Output the lines between the one containing "Given: Click the Publish button" and the one containing "tap(27, 392)", both included, as a JSON list of strings with one string per line, leaving out blank lines.

(Rows of pointing data)
______________________________
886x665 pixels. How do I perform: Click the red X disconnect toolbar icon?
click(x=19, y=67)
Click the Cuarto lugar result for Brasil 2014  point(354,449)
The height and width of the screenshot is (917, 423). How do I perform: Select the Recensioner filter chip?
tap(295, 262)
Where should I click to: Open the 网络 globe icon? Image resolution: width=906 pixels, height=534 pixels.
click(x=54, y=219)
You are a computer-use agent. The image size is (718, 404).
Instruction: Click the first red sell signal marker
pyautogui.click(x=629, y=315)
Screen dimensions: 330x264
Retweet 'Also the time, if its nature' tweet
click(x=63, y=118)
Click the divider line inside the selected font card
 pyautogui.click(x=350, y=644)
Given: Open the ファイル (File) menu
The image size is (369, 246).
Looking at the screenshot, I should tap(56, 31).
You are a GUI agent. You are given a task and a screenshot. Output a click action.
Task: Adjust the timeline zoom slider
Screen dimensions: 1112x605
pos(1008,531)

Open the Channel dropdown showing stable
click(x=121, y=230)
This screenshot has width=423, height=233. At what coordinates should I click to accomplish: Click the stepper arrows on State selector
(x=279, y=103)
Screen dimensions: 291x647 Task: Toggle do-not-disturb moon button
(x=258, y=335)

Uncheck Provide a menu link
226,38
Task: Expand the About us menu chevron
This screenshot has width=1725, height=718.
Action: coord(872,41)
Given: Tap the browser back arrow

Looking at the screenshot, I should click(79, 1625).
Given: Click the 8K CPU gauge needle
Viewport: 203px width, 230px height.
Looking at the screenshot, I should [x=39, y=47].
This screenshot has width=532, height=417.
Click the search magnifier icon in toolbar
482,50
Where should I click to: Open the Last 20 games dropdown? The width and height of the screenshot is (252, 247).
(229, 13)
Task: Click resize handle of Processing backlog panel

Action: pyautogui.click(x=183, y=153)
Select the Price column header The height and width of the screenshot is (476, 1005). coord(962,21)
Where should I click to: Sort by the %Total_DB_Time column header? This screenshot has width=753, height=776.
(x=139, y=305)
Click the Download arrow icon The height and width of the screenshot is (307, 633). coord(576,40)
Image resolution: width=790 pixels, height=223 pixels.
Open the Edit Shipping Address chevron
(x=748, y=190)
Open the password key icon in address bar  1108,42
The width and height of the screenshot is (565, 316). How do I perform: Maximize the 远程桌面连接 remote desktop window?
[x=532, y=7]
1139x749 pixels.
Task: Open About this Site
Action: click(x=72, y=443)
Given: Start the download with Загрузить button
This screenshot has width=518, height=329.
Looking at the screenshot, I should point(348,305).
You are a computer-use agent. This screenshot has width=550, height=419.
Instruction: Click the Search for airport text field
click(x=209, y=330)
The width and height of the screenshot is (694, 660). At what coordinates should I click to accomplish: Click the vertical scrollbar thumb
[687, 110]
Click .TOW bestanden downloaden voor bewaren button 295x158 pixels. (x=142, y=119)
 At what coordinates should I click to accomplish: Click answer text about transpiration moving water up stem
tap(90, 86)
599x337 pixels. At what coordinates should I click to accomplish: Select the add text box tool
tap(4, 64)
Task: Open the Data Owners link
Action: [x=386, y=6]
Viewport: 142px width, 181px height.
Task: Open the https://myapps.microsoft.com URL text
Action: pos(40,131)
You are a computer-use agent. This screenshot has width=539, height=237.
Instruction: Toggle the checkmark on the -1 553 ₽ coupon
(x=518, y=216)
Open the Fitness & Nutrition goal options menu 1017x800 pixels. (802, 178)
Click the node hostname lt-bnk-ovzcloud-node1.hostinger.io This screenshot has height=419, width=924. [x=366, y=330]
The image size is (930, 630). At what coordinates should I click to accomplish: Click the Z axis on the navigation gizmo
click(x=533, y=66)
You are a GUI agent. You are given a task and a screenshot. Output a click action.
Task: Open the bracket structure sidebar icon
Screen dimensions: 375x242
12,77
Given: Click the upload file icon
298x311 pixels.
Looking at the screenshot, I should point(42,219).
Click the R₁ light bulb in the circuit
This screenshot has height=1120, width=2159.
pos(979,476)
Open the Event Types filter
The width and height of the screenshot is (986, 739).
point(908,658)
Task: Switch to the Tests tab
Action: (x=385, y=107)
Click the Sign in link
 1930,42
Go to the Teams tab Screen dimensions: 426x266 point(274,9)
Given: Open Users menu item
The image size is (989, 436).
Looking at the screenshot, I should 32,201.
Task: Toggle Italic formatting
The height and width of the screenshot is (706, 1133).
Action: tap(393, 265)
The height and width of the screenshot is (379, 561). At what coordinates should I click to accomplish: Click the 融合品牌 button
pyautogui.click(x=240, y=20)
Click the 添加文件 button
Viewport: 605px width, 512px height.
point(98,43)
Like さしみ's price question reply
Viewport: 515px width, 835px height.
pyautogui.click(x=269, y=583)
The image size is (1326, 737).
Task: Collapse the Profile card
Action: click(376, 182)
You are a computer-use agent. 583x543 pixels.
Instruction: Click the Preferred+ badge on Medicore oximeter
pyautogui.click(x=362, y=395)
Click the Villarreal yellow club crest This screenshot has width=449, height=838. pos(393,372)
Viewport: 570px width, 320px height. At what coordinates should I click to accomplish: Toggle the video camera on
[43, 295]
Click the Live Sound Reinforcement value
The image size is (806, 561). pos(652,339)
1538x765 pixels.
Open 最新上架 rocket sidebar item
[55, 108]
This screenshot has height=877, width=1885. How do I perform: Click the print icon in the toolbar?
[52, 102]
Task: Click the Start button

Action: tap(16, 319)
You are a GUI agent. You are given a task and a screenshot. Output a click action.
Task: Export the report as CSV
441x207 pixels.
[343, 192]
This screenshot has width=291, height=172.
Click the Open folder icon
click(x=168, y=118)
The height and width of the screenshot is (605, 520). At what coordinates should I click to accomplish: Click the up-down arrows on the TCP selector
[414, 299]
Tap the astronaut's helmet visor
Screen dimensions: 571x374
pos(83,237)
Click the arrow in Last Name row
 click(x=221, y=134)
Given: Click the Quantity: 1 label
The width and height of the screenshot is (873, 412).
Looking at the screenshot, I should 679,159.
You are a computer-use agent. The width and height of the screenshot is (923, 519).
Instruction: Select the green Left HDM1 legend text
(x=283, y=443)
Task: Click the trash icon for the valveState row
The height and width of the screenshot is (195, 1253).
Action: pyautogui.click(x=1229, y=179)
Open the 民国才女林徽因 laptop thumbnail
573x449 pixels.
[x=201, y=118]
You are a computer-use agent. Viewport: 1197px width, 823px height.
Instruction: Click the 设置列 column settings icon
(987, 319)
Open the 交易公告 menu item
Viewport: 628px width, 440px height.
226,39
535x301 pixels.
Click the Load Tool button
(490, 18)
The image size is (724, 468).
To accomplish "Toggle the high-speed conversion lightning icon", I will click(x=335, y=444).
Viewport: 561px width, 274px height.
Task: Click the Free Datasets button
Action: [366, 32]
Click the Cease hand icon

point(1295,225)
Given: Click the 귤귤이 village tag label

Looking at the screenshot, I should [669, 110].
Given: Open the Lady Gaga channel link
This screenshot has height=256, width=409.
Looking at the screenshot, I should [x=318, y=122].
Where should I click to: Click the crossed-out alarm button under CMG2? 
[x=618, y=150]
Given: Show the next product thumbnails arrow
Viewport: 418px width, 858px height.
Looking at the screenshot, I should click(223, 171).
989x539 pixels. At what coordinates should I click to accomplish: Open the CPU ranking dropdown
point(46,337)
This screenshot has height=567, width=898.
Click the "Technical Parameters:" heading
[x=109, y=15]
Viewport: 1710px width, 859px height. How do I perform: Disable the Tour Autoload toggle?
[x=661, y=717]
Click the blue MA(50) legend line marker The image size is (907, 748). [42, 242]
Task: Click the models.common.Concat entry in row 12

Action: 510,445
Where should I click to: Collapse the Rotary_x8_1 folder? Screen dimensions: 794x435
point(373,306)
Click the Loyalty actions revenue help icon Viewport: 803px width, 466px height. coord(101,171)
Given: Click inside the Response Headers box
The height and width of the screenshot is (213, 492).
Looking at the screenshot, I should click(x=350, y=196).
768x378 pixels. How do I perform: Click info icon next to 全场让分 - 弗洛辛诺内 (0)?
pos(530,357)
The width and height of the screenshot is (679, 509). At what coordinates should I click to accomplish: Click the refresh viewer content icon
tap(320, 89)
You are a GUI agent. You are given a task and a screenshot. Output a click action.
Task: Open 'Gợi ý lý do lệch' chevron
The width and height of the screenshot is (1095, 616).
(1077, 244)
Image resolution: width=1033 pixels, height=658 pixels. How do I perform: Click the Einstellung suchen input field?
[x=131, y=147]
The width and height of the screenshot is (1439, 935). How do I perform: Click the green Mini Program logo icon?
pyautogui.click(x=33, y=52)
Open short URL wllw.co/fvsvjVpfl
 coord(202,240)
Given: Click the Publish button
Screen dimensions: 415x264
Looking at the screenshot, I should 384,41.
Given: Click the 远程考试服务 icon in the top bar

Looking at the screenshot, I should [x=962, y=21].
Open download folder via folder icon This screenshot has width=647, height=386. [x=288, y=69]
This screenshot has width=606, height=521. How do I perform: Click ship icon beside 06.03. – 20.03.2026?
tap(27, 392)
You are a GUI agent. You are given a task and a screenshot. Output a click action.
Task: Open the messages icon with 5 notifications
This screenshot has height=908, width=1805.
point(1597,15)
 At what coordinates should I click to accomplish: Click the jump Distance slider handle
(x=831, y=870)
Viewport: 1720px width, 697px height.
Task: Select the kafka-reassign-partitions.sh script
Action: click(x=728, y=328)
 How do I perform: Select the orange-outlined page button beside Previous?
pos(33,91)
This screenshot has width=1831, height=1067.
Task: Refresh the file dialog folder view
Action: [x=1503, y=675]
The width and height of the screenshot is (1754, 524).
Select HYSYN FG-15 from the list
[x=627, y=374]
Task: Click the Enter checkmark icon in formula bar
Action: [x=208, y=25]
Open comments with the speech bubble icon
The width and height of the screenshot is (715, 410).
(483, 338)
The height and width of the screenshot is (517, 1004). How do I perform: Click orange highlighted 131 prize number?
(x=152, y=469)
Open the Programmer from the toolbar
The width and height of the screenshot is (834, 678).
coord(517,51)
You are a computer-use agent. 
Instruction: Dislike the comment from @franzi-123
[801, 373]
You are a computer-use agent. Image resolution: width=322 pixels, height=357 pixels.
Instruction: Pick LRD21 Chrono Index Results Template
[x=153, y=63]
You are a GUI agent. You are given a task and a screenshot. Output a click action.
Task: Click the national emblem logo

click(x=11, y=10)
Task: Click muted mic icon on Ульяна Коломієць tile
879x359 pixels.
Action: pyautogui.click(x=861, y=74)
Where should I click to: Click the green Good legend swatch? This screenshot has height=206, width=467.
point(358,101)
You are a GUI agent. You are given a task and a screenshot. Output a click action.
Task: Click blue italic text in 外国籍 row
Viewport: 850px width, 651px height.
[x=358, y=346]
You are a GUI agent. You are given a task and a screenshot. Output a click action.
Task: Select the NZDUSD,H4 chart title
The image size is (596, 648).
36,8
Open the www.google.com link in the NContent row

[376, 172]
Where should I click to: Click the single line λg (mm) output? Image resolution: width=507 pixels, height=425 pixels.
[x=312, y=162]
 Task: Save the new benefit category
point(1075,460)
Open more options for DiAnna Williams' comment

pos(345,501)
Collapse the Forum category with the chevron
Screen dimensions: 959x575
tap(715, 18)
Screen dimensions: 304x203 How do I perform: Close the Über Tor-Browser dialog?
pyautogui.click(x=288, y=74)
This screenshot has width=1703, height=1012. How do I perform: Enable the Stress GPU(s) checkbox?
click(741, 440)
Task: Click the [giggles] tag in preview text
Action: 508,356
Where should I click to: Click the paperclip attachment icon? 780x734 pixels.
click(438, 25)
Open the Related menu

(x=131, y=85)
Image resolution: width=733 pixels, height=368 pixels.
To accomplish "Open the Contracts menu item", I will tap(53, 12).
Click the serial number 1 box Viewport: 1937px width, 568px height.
______________________________
▸ SOLUTION TO THIS PROBLEM
[
  "Given: Click the Publish button",
  "Screen dimensions: 415x264",
  "Looking at the screenshot, I should 384,41.",
  "Given: Click the 远程考试服务 icon in the top bar",
  "Looking at the screenshot, I should [x=962, y=21].",
  "Open download folder via folder icon This screenshot has width=647, height=386. [x=288, y=69]",
  "This screenshot has width=606, height=521. How do I perform: Click ship icon beside 06.03. – 20.03.2026?",
  "tap(27, 392)"
]